> [Action item]:
Sort through the entries below and pull out lines containing the word "Expand".

> [Dataset entries]:
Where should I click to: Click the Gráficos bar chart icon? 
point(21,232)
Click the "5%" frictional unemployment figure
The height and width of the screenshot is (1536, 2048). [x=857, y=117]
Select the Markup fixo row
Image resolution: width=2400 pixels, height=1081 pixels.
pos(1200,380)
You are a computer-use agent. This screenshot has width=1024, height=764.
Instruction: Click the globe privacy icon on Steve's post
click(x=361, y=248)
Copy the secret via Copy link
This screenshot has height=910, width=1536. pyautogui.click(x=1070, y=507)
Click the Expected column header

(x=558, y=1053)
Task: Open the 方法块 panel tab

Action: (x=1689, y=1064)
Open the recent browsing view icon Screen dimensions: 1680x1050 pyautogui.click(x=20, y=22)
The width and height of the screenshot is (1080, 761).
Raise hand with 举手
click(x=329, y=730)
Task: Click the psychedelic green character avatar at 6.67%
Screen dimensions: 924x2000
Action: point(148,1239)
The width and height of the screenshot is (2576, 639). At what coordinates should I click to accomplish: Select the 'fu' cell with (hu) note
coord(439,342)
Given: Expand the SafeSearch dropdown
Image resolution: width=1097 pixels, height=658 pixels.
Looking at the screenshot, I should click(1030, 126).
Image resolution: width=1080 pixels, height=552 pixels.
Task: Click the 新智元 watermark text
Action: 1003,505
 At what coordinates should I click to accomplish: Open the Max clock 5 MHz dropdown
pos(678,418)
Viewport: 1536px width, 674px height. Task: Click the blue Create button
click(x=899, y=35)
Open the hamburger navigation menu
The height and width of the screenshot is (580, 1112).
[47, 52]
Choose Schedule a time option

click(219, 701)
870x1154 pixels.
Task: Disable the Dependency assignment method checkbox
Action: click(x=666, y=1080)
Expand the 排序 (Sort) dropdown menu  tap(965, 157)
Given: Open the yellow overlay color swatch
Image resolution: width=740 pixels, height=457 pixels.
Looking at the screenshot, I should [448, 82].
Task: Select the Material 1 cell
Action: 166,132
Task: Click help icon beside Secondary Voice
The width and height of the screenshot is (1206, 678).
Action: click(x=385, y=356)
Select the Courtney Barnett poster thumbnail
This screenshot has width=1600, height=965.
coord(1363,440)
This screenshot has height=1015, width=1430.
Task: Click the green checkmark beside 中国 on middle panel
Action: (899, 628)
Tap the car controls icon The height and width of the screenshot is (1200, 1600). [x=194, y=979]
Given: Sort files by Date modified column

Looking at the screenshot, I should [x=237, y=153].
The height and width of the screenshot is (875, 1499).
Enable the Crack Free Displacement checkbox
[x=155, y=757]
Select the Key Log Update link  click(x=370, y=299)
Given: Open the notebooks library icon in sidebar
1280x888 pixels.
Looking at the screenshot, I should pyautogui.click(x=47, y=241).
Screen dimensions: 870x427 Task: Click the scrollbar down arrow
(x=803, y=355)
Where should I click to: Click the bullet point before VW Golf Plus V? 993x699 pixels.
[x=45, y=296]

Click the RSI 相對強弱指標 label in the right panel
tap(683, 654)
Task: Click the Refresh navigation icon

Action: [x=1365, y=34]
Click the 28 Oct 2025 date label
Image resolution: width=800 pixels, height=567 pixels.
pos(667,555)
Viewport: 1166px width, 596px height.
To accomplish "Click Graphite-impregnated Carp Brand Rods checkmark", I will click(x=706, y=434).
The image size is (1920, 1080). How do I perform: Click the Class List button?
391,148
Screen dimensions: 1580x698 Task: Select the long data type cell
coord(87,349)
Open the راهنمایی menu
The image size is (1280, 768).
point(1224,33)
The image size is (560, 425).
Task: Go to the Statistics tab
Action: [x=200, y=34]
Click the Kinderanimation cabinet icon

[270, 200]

> [Result of the exercise]:
Given: Expand the SafeSearch dropdown
Expand the 排序 (Sort) dropdown menu  tap(965, 157)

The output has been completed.